▶

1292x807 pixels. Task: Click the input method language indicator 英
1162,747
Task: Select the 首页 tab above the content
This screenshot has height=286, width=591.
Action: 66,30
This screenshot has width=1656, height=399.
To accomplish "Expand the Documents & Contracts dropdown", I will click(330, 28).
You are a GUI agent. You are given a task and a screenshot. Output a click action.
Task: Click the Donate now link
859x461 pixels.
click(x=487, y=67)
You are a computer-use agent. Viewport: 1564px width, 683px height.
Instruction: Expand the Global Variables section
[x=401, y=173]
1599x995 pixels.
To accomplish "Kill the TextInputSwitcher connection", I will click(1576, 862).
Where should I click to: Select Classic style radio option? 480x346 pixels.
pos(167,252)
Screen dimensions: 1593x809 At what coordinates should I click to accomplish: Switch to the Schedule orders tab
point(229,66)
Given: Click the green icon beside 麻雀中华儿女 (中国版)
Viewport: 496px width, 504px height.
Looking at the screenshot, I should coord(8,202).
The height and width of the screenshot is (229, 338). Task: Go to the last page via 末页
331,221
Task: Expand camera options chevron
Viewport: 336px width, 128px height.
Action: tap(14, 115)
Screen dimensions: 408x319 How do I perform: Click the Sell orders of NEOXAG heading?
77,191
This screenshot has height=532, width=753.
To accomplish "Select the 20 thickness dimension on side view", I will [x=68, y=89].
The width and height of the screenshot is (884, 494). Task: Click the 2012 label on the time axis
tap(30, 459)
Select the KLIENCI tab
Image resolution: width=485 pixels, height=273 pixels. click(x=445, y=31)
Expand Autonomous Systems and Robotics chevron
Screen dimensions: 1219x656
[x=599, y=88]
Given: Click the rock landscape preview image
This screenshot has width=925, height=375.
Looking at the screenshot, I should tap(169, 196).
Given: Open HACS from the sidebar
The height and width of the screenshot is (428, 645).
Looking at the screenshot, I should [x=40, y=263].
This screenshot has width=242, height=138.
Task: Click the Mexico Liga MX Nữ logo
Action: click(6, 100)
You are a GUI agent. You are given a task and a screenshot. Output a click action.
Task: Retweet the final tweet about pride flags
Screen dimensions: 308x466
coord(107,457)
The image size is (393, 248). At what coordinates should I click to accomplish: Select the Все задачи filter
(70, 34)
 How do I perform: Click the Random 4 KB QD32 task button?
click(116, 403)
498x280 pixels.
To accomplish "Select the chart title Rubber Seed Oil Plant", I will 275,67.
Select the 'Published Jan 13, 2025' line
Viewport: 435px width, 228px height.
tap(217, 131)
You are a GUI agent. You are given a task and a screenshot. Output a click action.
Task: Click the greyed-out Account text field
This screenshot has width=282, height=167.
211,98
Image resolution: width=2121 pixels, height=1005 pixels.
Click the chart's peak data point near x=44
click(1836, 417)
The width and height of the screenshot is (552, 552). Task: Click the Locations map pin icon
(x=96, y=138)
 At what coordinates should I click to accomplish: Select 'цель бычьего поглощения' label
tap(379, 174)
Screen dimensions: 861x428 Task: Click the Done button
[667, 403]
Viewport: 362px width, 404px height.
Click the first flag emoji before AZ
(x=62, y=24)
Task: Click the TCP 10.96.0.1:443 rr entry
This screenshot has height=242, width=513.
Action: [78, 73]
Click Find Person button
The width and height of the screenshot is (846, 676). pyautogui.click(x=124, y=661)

◀

Requirement
Your task is to copy all of the entries exactly.

Written response
1292x807 pixels. Task: Click the input method language indicator 英
1162,747
Task: Select the 首页 tab above the content
This screenshot has height=286, width=591.
Action: 66,30
This screenshot has width=1656, height=399.
To accomplish "Expand the Documents & Contracts dropdown", I will click(330, 28).
You are a GUI agent. You are given a task and a screenshot. Output a click action.
Task: Click the Donate now link
859x461 pixels.
click(x=487, y=67)
You are a computer-use agent. Viewport: 1564px width, 683px height.
Instruction: Expand the Global Variables section
[x=401, y=173]
1599x995 pixels.
To accomplish "Kill the TextInputSwitcher connection", I will click(1576, 862).
Where should I click to: Select Classic style radio option? 480x346 pixels.
pos(167,252)
Screen dimensions: 1593x809 At what coordinates should I click to accomplish: Switch to the Schedule orders tab
point(229,66)
Given: Click the green icon beside 麻雀中华儿女 (中国版)
Viewport: 496px width, 504px height.
Looking at the screenshot, I should coord(8,202).
The height and width of the screenshot is (229, 338). Task: Go to the last page via 末页
331,221
Task: Expand camera options chevron
Viewport: 336px width, 128px height.
Action: tap(14, 115)
Screen dimensions: 408x319 How do I perform: Click the Sell orders of NEOXAG heading?
77,191
This screenshot has height=532, width=753.
To accomplish "Select the 20 thickness dimension on side view", I will [x=68, y=89].
The width and height of the screenshot is (884, 494). Task: Click the 2012 label on the time axis
tap(30, 459)
Select the KLIENCI tab
Image resolution: width=485 pixels, height=273 pixels. click(x=445, y=31)
Expand Autonomous Systems and Robotics chevron
Screen dimensions: 1219x656
[x=599, y=88]
Given: Click the rock landscape preview image
This screenshot has width=925, height=375.
Looking at the screenshot, I should tap(169, 196).
Given: Open HACS from the sidebar
The height and width of the screenshot is (428, 645).
Looking at the screenshot, I should [x=40, y=263].
This screenshot has width=242, height=138.
Task: Click the Mexico Liga MX Nữ logo
Action: click(6, 100)
You are a GUI agent. You are given a task and a screenshot. Output a click action.
Task: Retweet the final tweet about pride flags
Screen dimensions: 308x466
coord(107,457)
The image size is (393, 248). At what coordinates should I click to accomplish: Select the Все задачи filter
(70, 34)
 How do I perform: Click the Random 4 KB QD32 task button?
click(116, 403)
498x280 pixels.
To accomplish "Select the chart title Rubber Seed Oil Plant", I will 275,67.
Select the 'Published Jan 13, 2025' line
Viewport: 435px width, 228px height.
tap(217, 131)
You are a GUI agent. You are given a task and a screenshot. Output a click action.
Task: Click the greyed-out Account text field
This screenshot has width=282, height=167.
211,98
Image resolution: width=2121 pixels, height=1005 pixels.
Click the chart's peak data point near x=44
click(1836, 417)
The width and height of the screenshot is (552, 552). Task: Click the Locations map pin icon
(x=96, y=138)
 At what coordinates should I click to accomplish: Select 'цель бычьего поглощения' label
tap(379, 174)
Screen dimensions: 861x428 Task: Click the Done button
[667, 403]
Viewport: 362px width, 404px height.
Click the first flag emoji before AZ
(x=62, y=24)
Task: Click the TCP 10.96.0.1:443 rr entry
This screenshot has height=242, width=513.
Action: [78, 73]
Click Find Person button
The width and height of the screenshot is (846, 676). pyautogui.click(x=124, y=661)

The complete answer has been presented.